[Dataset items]
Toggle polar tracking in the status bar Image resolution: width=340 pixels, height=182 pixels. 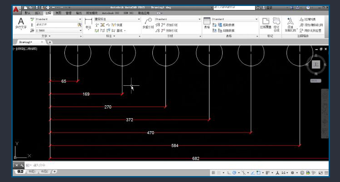pyautogui.click(x=234, y=173)
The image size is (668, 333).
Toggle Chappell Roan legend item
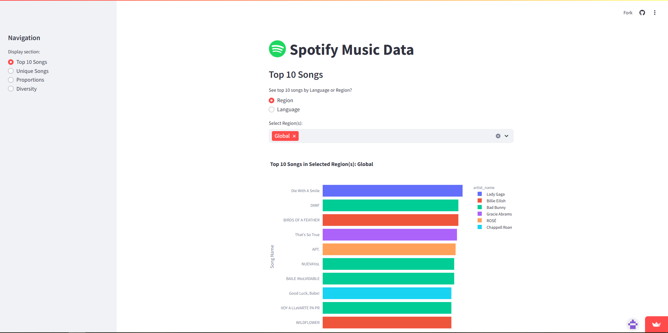tap(499, 227)
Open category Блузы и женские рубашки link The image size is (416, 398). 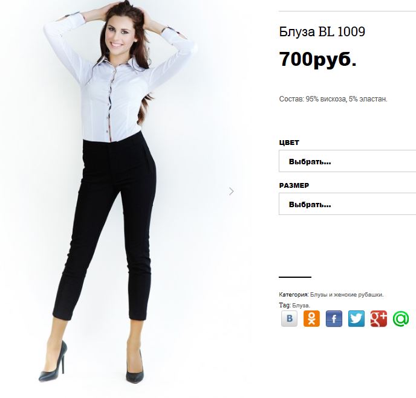click(x=346, y=295)
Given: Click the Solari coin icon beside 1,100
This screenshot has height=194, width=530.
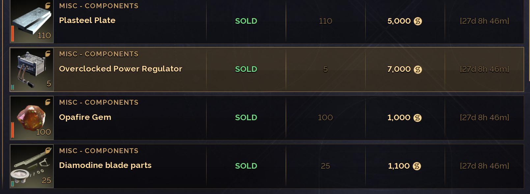Looking at the screenshot, I should click(417, 166).
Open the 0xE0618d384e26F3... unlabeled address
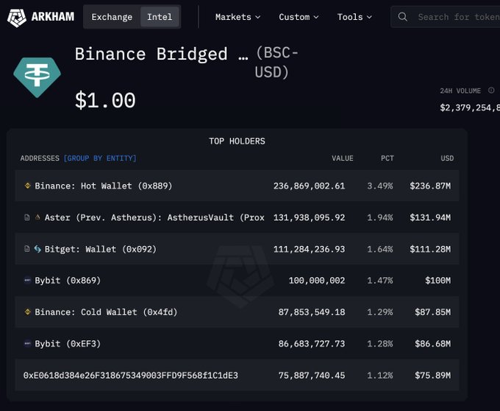Screen dimensions: 500x411 (131, 375)
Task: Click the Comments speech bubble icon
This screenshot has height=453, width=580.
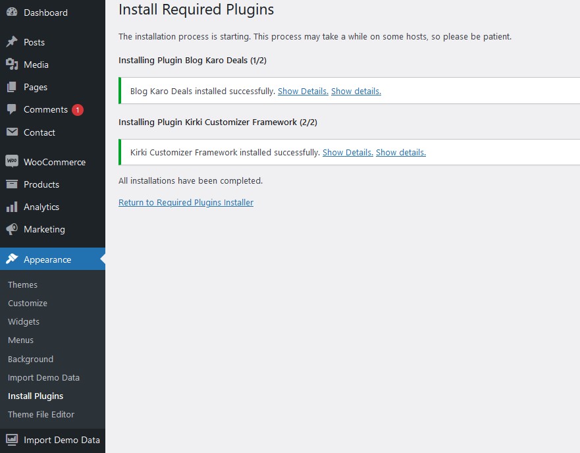Action: [x=12, y=109]
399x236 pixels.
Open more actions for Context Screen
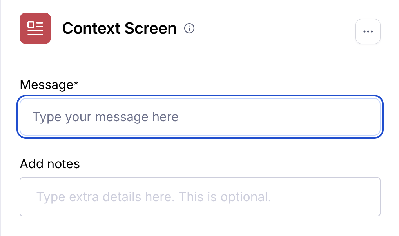click(x=368, y=31)
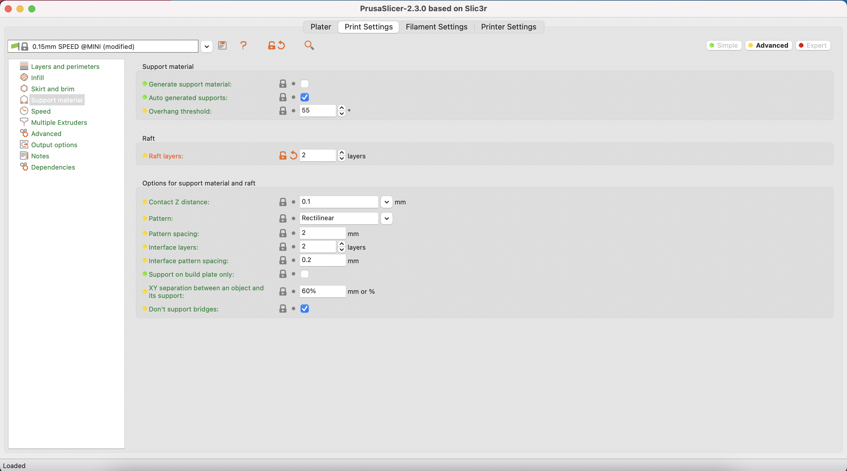Click the Overhang threshold input field
847x471 pixels.
click(319, 110)
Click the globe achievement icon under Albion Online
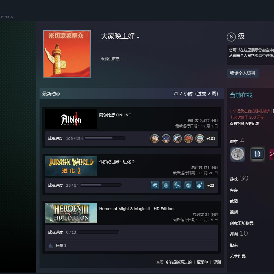The width and height of the screenshot is (274, 274). pos(177,138)
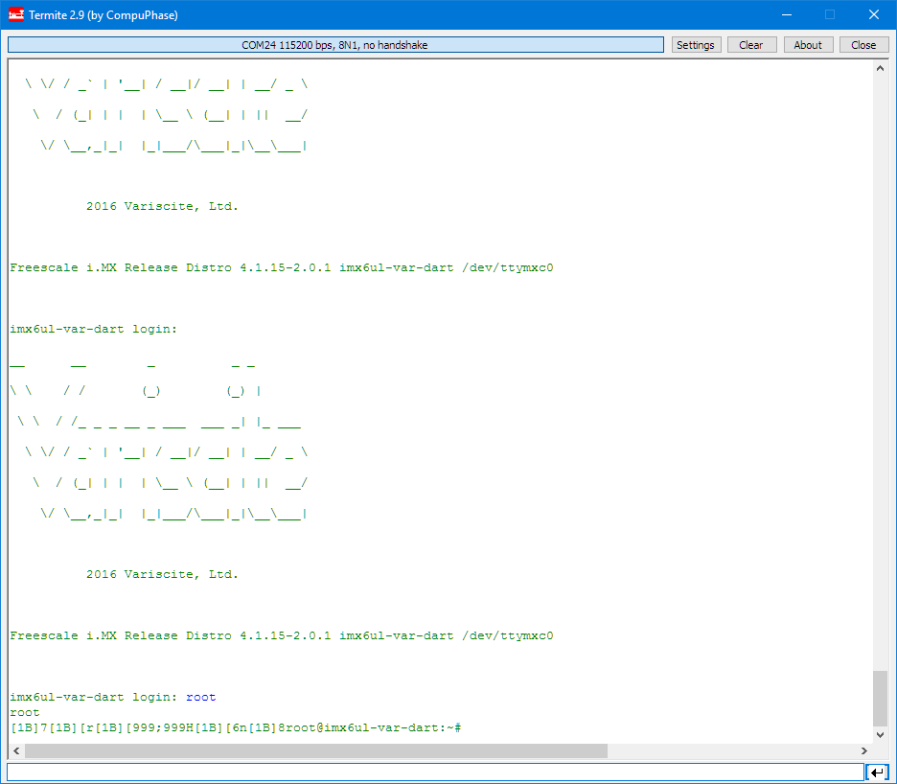The image size is (897, 784).
Task: Click the Termite app icon in title bar
Action: click(16, 15)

→ About this exercise:
Which lines run from the one containing "Given: Click the" to the end of the data above? Set down those lines exactly, and only those, without any pictures.

→ Solution to this exercise:
Given: Click the Solari coin icon beside 1,100
This screenshot has height=194, width=530.
Looking at the screenshot, I should click(417, 166).
Open the 0xE0618d384e26F3... unlabeled address
Screen dimensions: 500x411 (131, 375)
Task: Click the Comments speech bubble icon
This screenshot has height=453, width=580.
Action: [x=12, y=109]
399x236 pixels.
Open more actions for Context Screen
click(x=368, y=31)
Click the Overhang threshold input field
847x471 pixels.
click(319, 110)
Click the globe achievement icon under Albion Online
The width and height of the screenshot is (274, 274). pos(177,138)
The image size is (897, 784).
Task: Click the Termite app icon in title bar
Action: click(16, 15)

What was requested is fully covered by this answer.